■ Texto
Capital - 2ª vara de relações de consumo
Data de publicação | 30 Julho 2020 |
Número da edição | 2666 |
Seção | CADERNO 2 - ENTRÂNCIA FINAL |
TRIBUNAL DE JUSTIÇA DO ESTADO DA BAHIA
2ª VARA DE RELAÇÕES DE CONSUMO DA COMARCA DE SALVADOR
SENTENÇA
8050020-74.2019.8.05.0001 Procedimento Comum Cível
Jurisdição: Salvador - Região Metropolitana
Autor: Maria Cristina Farias Gomes
Advogado: Eduardo Lima Conceicao (OAB:0030378/BA)
Advogado: Sandra Silva Sampaio Conceicao (OAB:0051367/BA)
Réu: Associacao De Protecao Veicular E Servicos Sociais
Advogado: Danilo Short Sotero (OAB:0036704/BA)
Advogado: Flachs Willians Bicalho Junior (OAB:0125588/MG)
Sentença:
PODER JUDICIÁRIO
TRIBUNAL DE JUSTIÇA DO ESTADO DA BAHIA
2ª VARA DE RELAÇÕES DE CONSUMO DA COMARCA DE SALVADOR
Processo: PROCEDIMENTO COMUM CÍVEL n. 8050020-74.2019.8.05.0001 | ||
Órgão Julgador: 2ª VARA DE RELAÇÕES DE CONSUMO DA COMARCA DE SALVADOR | ||
AUTOR: MARIA CRISTINA FARIAS GOMES | ||
Advogado(s): SANDRA SILVA SAMPAIO CONCEICAO (OAB:0051367/BA), EDUARDO LIMA CONCEICAO (OAB:0030378/BA) | ||
RÉU: ASSOCIACAO DE PROTECAO VEICULAR E SERVICOS SOCIAIS | ||
Advogado(s): FLACHS WILLIANS BICALHO JUNIOR (OAB:0125588/MG), DANILO SHORT SOTERO (OAB:0036704/BA) |
SENTENÇA |
“Quem é fiel nas coisas mínimas também o é nas maiores; e quem é injusto nas coisas médias também o é nas maiores.” Lucas, XVI, 10
Vistos etc.,
Tratam os presentes autos da pretensão de MARIA CRISTINA FARIAS GOMES em face de ASSOCIAÇÃO DE PROTEÇÃO VEICULAR E SERVIÇOS SOCIAIS.

■ Instrução 1
Com base no texto, responda:
(a) Qual é o número da edição?
(b) Em que data ocorreu a publicação?
(c) Qual é o número de inscrição na OAB do advogado Danilo Short Sotero?
O texto e os registros constituem materiais independentes entre si.

■ Material de trabalho
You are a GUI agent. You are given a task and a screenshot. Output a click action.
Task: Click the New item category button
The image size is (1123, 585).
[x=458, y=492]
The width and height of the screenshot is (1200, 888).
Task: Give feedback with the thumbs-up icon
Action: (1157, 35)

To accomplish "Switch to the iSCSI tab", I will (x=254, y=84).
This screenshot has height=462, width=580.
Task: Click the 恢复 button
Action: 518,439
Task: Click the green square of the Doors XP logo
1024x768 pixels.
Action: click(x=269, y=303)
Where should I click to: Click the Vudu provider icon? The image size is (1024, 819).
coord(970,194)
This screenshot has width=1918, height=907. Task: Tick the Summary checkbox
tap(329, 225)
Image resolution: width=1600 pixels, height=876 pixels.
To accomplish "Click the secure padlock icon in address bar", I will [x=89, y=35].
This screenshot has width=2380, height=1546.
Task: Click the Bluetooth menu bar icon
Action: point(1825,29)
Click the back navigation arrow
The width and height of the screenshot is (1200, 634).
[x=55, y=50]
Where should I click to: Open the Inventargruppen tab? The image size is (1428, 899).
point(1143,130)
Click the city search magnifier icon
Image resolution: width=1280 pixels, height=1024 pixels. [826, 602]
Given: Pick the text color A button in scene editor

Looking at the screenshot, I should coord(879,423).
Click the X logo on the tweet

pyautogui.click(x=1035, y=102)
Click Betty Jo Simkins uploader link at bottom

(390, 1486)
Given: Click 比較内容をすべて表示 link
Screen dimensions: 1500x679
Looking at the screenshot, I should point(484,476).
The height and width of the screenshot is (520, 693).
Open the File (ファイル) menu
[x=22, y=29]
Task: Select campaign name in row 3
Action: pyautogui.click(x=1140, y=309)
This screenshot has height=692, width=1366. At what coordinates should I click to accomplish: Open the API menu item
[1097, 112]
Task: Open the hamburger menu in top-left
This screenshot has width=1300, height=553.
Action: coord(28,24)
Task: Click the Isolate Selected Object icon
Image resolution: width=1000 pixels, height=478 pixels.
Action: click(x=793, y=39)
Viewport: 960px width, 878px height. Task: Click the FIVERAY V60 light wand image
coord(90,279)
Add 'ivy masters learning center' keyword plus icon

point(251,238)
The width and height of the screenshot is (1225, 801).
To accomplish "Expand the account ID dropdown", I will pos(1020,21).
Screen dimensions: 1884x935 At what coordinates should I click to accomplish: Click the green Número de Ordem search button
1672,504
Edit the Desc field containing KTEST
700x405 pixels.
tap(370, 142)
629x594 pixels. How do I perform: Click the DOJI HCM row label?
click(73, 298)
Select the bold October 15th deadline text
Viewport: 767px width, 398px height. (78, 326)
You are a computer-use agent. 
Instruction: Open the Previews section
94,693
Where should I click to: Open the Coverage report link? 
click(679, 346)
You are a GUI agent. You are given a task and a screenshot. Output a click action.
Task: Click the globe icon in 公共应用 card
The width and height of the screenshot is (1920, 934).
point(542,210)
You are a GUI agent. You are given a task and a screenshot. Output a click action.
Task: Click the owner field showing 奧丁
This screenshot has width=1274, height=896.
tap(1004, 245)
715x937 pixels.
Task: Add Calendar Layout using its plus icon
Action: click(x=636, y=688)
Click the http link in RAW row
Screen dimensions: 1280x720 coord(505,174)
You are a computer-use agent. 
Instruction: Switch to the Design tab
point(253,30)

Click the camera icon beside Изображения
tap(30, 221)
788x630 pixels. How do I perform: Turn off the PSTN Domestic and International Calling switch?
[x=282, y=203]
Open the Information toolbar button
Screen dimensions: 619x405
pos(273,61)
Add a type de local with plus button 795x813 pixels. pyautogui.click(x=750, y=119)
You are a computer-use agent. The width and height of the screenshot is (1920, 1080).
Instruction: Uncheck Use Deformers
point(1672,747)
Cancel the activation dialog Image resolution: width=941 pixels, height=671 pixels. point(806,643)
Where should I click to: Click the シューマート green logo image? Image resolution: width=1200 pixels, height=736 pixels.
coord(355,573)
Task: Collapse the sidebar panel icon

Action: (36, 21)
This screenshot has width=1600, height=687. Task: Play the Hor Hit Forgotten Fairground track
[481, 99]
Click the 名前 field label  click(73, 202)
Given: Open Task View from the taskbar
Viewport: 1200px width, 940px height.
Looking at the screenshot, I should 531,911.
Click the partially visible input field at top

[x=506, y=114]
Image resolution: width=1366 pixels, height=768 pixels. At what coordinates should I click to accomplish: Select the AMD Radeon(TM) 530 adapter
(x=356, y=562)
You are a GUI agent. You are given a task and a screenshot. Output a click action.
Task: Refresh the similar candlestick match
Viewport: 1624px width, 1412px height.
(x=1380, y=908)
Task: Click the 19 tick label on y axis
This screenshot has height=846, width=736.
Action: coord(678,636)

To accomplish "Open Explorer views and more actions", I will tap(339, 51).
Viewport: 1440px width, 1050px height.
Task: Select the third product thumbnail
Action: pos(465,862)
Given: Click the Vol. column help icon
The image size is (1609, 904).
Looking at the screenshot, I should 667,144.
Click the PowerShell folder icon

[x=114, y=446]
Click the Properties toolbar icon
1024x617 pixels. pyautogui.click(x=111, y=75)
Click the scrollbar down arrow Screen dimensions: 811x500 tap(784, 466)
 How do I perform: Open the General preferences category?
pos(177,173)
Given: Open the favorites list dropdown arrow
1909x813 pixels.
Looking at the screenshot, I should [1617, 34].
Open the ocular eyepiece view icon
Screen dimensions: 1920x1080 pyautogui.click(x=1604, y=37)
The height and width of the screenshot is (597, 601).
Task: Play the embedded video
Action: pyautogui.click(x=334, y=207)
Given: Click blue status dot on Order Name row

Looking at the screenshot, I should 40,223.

■ Instrução 2
Nos registros, substitua "Screen dimensions" por "Screen size" no trecho que vai da linha que contém "Click the scrollbar" até a linha que contém "Looking at the screenshot, I should [1617, 34].", ambas incluídas. Reproduza apenas esse trecho, sem nenhuma outra alteração.

■ Resposta 1
(a) 2666
(b) 30 de julho de 2020
(c) 0036704/BA

■ Resposta 2
Click the scrollbar down arrow Screen size: 811x500 tap(784, 466)
 How do I perform: Open the General preferences category?
pos(177,173)
Given: Open the favorites list dropdown arrow
1909x813 pixels.
Looking at the screenshot, I should [1617, 34].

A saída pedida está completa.